David: It's bigger than nachos. First they came for the idea of hot savory food on top of salty corn chips, and I said nothing. Then some fucking guy at CitiField basically threw a Reuben sandwich at a pile of chips and it looked like some sort of autopsy photo, and I said nothing. And et cetera. Really I'm just sort of wondering how you could possibly justify this, because it's wrong and also the s'more nachos have two different types of marshmallow on it, if you somehow missed that.
Ryan: The "pastracho" was a terrible mistake, clearly. There is some salt-sick mind behind that. But I guess I think of all dessert as garbage food, so I don't really care how ridiculous you make it. I'll admit that adding chips is borderline "make me want to die" territory. But I guarantee I would enjoy eating those.
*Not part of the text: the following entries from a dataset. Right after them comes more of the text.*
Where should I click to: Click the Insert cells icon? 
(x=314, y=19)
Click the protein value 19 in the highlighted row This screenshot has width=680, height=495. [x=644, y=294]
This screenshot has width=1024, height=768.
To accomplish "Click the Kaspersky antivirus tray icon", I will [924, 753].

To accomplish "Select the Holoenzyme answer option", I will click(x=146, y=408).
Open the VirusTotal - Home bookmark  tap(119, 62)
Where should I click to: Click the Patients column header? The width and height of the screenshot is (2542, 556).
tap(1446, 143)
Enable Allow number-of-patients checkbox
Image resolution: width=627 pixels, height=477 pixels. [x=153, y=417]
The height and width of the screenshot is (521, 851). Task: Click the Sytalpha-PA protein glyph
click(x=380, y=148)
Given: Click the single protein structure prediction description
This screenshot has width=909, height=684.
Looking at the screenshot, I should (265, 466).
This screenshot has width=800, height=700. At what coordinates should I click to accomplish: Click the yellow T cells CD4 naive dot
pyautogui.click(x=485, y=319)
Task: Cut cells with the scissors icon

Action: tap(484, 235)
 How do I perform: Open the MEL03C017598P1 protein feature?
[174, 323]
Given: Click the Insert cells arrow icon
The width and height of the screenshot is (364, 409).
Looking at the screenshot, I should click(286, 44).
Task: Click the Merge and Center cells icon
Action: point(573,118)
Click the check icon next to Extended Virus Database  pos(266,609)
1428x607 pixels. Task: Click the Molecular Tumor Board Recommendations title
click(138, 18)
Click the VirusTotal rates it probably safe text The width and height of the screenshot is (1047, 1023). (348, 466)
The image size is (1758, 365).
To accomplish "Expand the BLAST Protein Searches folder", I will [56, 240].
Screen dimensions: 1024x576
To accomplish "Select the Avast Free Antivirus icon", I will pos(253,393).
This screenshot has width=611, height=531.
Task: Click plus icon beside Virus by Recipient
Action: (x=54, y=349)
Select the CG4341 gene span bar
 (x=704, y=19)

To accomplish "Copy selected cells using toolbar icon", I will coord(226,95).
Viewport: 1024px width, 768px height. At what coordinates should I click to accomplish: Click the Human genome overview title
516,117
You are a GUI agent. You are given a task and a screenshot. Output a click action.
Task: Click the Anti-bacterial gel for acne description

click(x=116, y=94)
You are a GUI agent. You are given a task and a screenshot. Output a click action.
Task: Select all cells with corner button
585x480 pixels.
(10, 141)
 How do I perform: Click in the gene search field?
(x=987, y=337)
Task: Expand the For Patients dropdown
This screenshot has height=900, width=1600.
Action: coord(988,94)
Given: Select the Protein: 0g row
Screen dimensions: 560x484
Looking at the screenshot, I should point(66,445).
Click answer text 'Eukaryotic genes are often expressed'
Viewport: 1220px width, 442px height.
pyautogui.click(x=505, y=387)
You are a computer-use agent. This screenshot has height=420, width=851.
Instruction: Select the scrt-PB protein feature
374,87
David: Even the ones with ice cream? Wouldn't you be sad about what happened to the chips? Especially, for me, the s'mores one. Just use graham crackers for the chips! Then you're onto something. Instead it's chips plus graham cracker dustings plus three-quarters of an inch of various dessert toppings. And then I think they just have Dante Bichette punch you in the heart while you eat it.
David: I don't know that it's possible to insult corn chips. They are inanimate, for one. But spraying marshmallow fluff on them is at the very least rude.
Ryan: I guess the chips under the ice cream would just become soggy nothingness, which would add, you know, nothing to the experience.
Ryan: Other than terrible things.
David: I don't know, maybe it's nice to finish your sundae and find a mat of wet, salty Tostitos at the bottom. I've never had the experience. Maybe that's the hot new thing in desserts, like Betty Crocker trying to sell the everyone-puts-beer-in-it-now angle with its Great Mario Lopez Sandwich Contest?
David: "…and that's also served over a carb-mat of chip mush." "But of course. You don't need to mention that. We are at Jean-Georges."
Ryan: Also, I don't eat dessert anymore, really, because that is not a luxury that my budget can currently accommodate. Other than Nutella and wheat bread, which is maybe too sad to be dessert.
Ryan: But I was home for the weekend and my parents left me cakes and Girl Scout cookies and Klondike bars, and it was great. I ate all of them every night. So I'm on a sweetness kick, which is obscuring my sympathy for innocent bystanders in certain sugar-loaded food massacres.
David: I'm not a big dessert person, either, although I'm with you four-square on Girl Scout cookies. I just feel like, if you're at a baseball game and so only have like 7500 calories to burn, there's no reason to do so on vanilla ice cream chilaquiles, basically. But yeah, to each his or her own.
David: Except with regards to the Arctic Nachos, which—and I can't really comment any further because of pending legal action—I think may actually be illegal.
Ryan: That's all fair, totally fair. I would never buy that, ever.
Ryan: But if someone gave one to me right now, I'd throw away the food I'm cooking and eat it immediately. That’s just where I’m at, currently.
David: It's your body, man. Put some sprinkles into it if you want to.
Ryan: I might go buy some right now. A pre-bedtime spoonful of sprinkles never hurt anyone, right?